:: FRAGMENTO

El origen de algunas palabras de nuestro léxico popular


Ensalzaré con esmero al benemérito "fiacún".
Yo, cronista meditabundo y aburrido, dedicaré todas mis energías a hacer el elogio del "fiacún", a establecer el origen de la "fiaca", y a dejar determinados de modo matemático y preciso los alcances del término. Los futuros académicos argentinos me lo agradecerán, y yo habré tenido el placer de haberme muerto sabiendo que trescientos setenta y un años después me levantarán una estatua.
No hay porteño, desde la Boca a Núñez, y desde Núñez a Corrales, que no haya dicho alguna vez:
-¡Hoy estoy con "fiaca"!.
De ello deducirán seguramente mis asiduos y entusiastas lectores que la "fiaca" expresa la intención de "tirarse a muerto", pero ello es un grave error.
Confundir la "fiaca" con el acto de tirarse a muerto es lo mismo que confundir un asno con una cebra o un burro con un caballo.
Exactamente lo mismo.
Y sin embargo a primera vista parece que no. Pero es así. Sí, señores, es así. Y lo probaré amplia y rotundamente, de tal modo que no quedará duda alguna respecto a mis profundos conocimientos de filología lunfarda.
Y no quedarán, porque esta palabra es auténticamente genovesa, es decir, una expresión corriente en el dialecto de la ciudad que tanto detestó el señor Dante Alighieri.
La "fiaca" en el dialecto genovés expresa esto: "Desgarro físico originado por la falta de alimentación momentánea". Deseo de no hacer nada. Languidez. Sopor. Ganas de acostarse en una hamaca paraguaya durante un siglo. Deseos de dormir como los durmientes de Efeso durante ciento y pico de años.
Sí, todas estas tentaciones son las que expresa la palabra mencionada. Y algunas más.
Comunicábame un distinguido erudito en estas materias, que los genoveses de la Boca cuando observaban que un párvulo bostezaba, decían: "Tiene la "fiaca" encima, tiene". Y de inmediato le recomendaban que comiera, que se alimentara.

::::
:: MATERIAL PROPORCIONADO

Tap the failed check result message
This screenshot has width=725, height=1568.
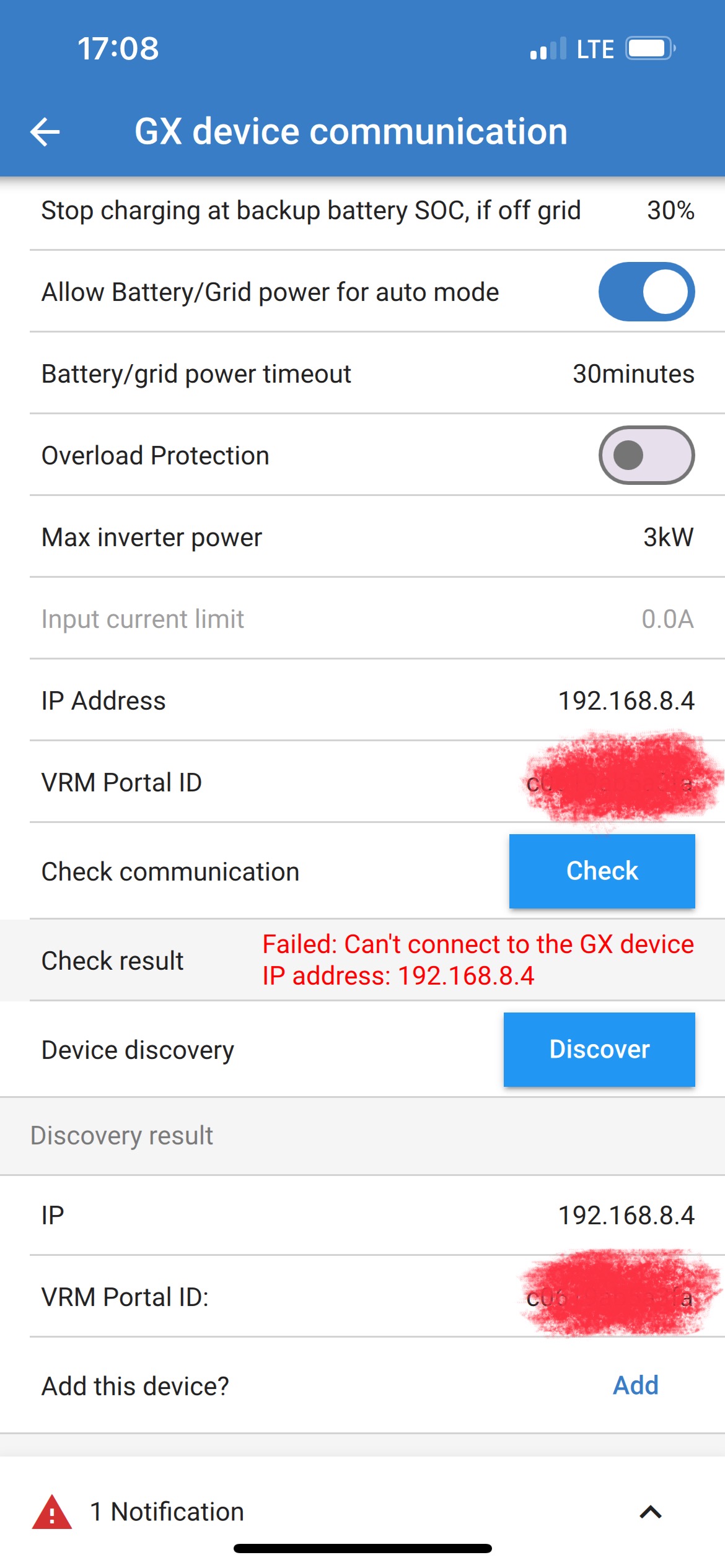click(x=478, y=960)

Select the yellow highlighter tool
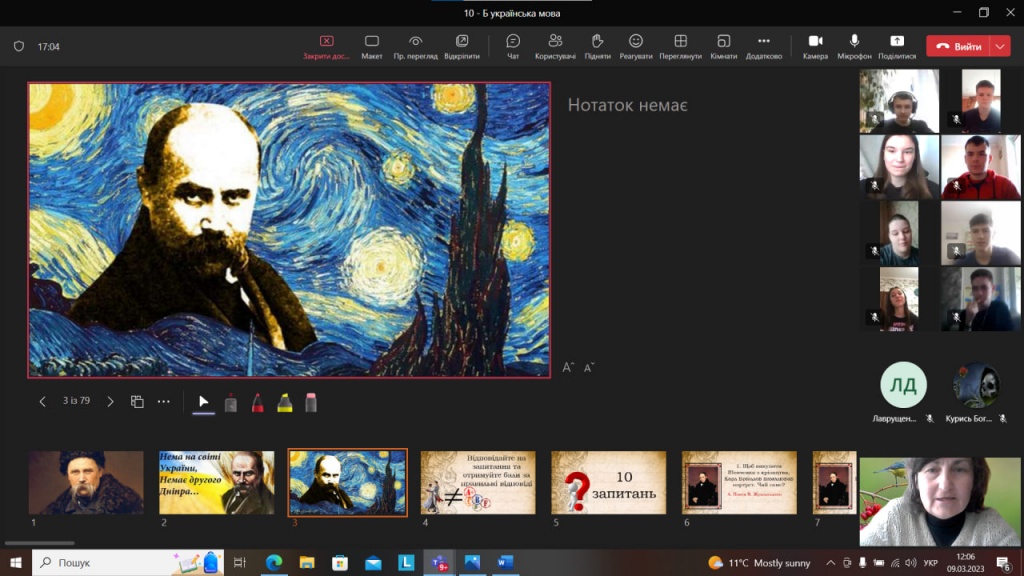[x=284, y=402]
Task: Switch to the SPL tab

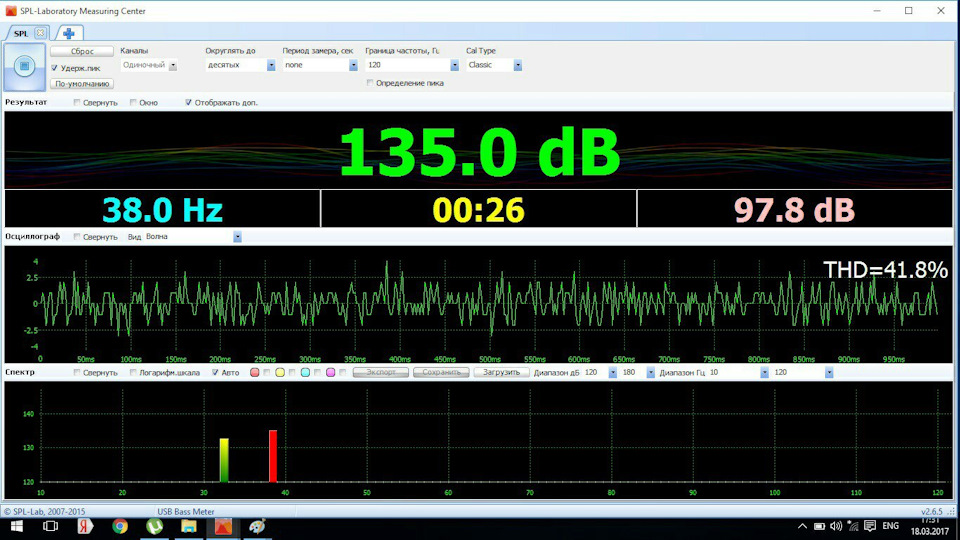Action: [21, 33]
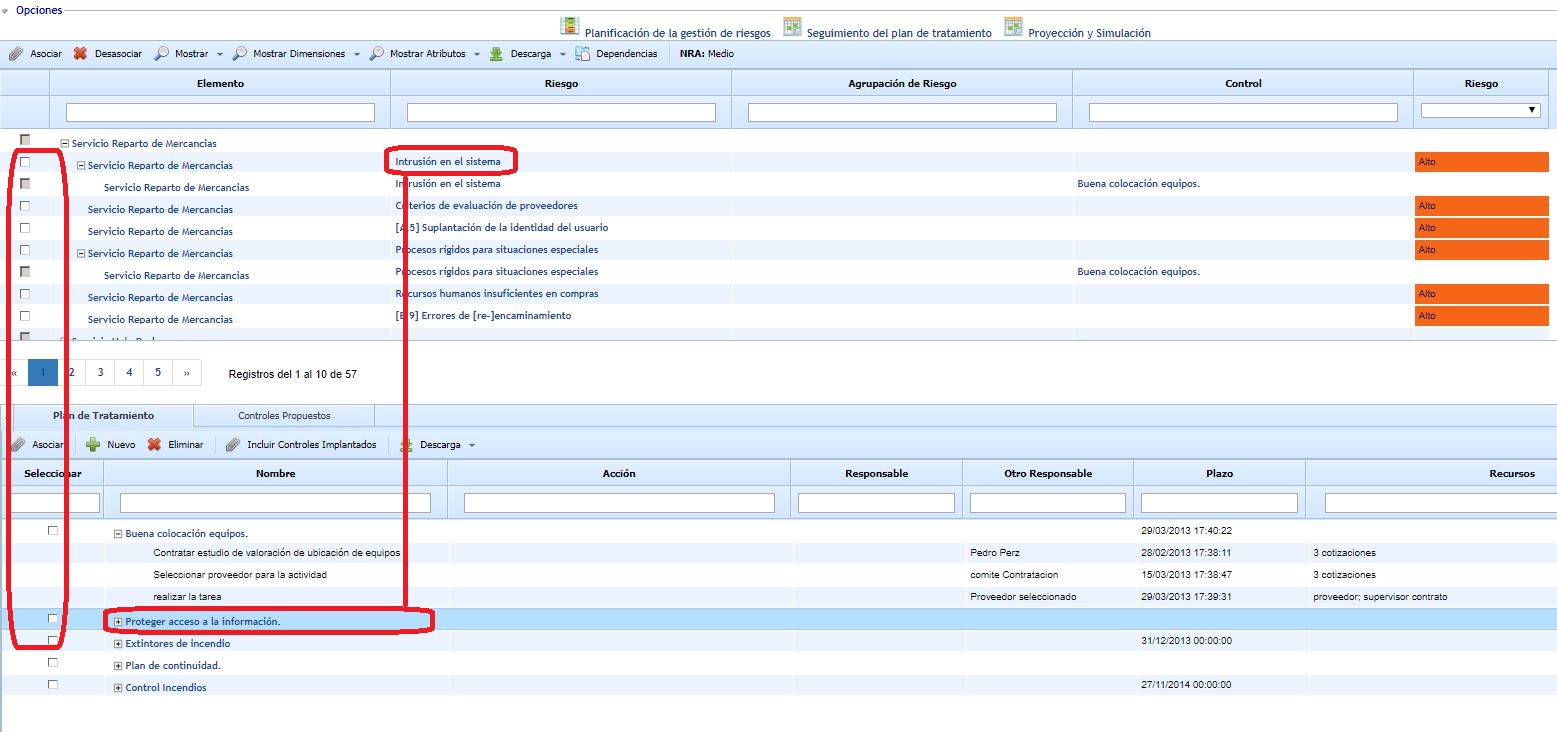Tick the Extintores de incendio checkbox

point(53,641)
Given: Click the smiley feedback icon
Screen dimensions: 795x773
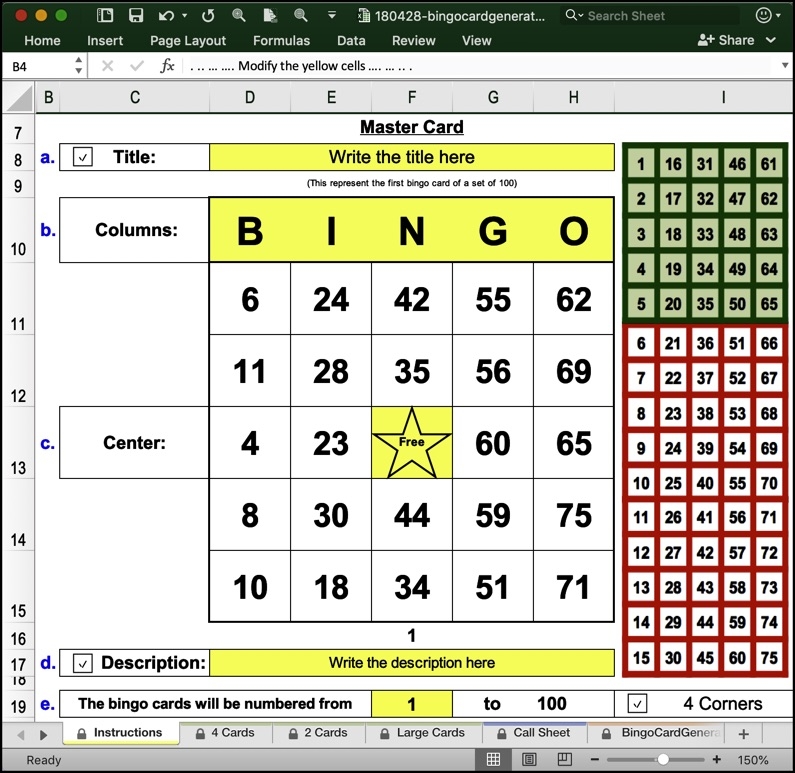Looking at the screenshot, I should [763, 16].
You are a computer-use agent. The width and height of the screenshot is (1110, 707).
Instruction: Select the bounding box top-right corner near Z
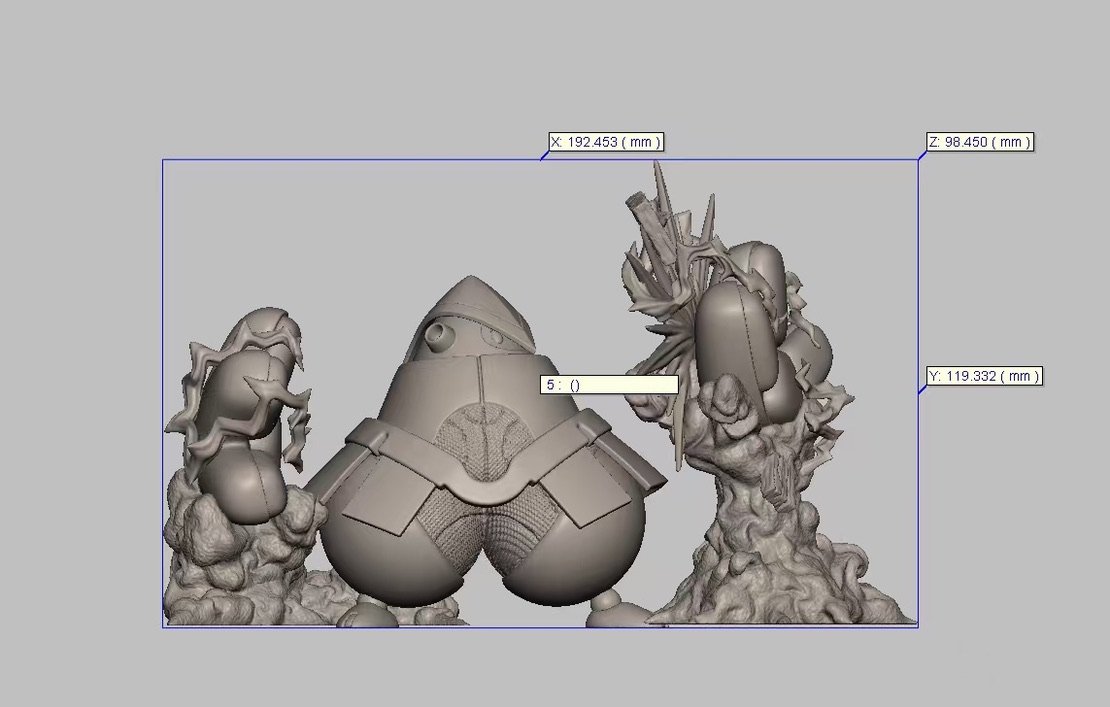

::::

ACTIVIDAD
Reproduce sin cambios la parte del fragmento sobre la fiaca que empieza en "No hay porteño, desde" y termina en "Exactamente lo mismo.". Responde basándote únicamente en el fragmento.

RESULTADO DEL EJERCICIO
No hay porteño, desde la Boca a Núñez, y desde Núñez a Corrales, que no haya dicho alguna vez:
-¡Hoy estoy con "fiaca"!.
De ello deducirán seguramente mis asiduos y entusiastas lectores que la "fiaca" expresa la intención de "tirarse a muerto", pero ello es un grave error.
Confundir la "fiaca" con el acto de tirarse a muerto es lo mismo que confundir un asno con una cebra o un burro con un caballo.
Exactamente lo mismo.